What is the difference between the two? I thought “Rthroughput” is basically the number of cycles required to execute a single iteration at steady state, but this does not seem to match with the schedule/timeline generated by llvm-mca.
Thanks in advance,
Tom

Hi Tom,

Field ‘Total Cycles’ from the summary view simply reports the elapsed number of cycles for the entire simulation.

Rthroughput (from the “Instruction Info” view) is the reciprocal of the instruction throughput.

Throughput is computed as the maximum number of instructions of a same type that can be executed per clock cycle in the absence of operand dependencies.

Example (x86 - AMD Jaguar):

ADD EAX, ESI

The integer unit in Jaguar has two ALU pipelines. An ADD instruction can issue to any of those pipelines. That means, two independent ADD can be issue during a same cycle. Therefore, throughput is 2 (instructions per cycle), and RThrougput (1/throughput) is 0.5.

I hope it helps,
-Andrea

Hi Andrea,
So does this definition make sense for basic blocks with more than one instructions? E.g. how should one interpret a basic block with RThroughput of 2.3?

In the absence of data dependencies, throughput of a block of code is superiorly limited by the dispatch rate (i.e. our DispatchWidth), and the availability of hardware resources.
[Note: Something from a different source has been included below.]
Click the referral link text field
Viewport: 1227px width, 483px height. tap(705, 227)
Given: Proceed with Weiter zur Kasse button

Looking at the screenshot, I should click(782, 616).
DispatchWidth is the maximum number of micro opcodes that can be dispatched to the out-of-order every cycle. That value inevitably affects the block throughput. Example: if a block in input decodes to 4 micro-opcodes in total, and the processor can only dispatch up to 2 opcodes per cycle, then the maximum block throughput cannot exceed 0.5 (i.e. one block every two cycles).

Block throughput is also constrained by the availability of hardware resources.
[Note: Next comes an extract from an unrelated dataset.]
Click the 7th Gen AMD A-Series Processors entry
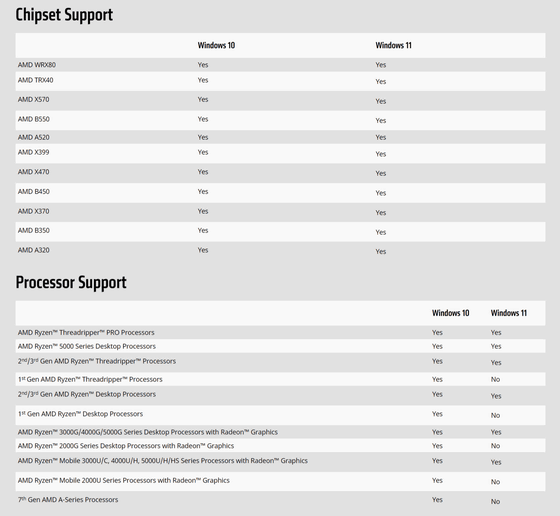560x516 pixels. (68, 500)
Example: if we have 4 ADD micro-opcodes, and each opcode consumes 1cy of ALU pipeline, then the block throughput is superiorly limited by N/4, where N is the number of ALU pipelines available on the target, and 4 is the number of ALU cycles consumed. So, if there is only 1 ALU pipeline, then the block throughput is superiorly limited to 1/4 = 0.25 (blocks per cycle)

Back to the computation of the “Block Throughput”.
It is statically computed as the reciprocal of the block throughput. As for the normal instruction throughput, the computation doesn’t take into account operand dependencies. Therefore, we could say that it is computed as the MAX of:

  • #MicroOpcodes of a block / DispatchWidth

  • #Consumed resource cycles / #Resources [ for every resource kind ].

In the absence of loop-carried dependencies between different iterations, the observed ‘uOps Per Cycle’ tends to a theoretical maximum throughput which can be computed by dividing the total number of uOps of a block by the Block RThroughput.

You can find more information about it in the llvm-mca docs under section “How LLVM-MCA works”.

I hope it helps!
-Andrea

In the absence of data dependencies, throughput of a block of code is superiorly limited by the dispatch rate (i.e. our DispatchWidth), and the availability of hardware resources.

DispatchWidth is the maximum number of micro opcodes that can be dispatched to the out-of-order every cycle. That value inevitably affects the block throughput. Example: if a block in input decodes to 4 micro-opcodes in total, and the processor can only dispatch up to 2 opcodes per cycle, then the maximum block throughput cannot exceed 0.5 (i.e. one block every two cycles).

Block throughput is also constrained by the availability of hardware resources.

Example: if we have 4 ADD micro-opcodes, and each opcode consumes 1cy of ALU pipeline, then the block throughput is superiorly limited by N/4, where N is the number of ALU pipelines available on the target, and 4 is the number of ALU cycles consumed. So, if there is only 1 ALU pipeline, then the block throughput is superiorly limited to 1/4 = 0.25 (blocks per cycle)

Back to the computation of the “Block Throughput”.

Sorry, I should have written “Block RThroughput” here.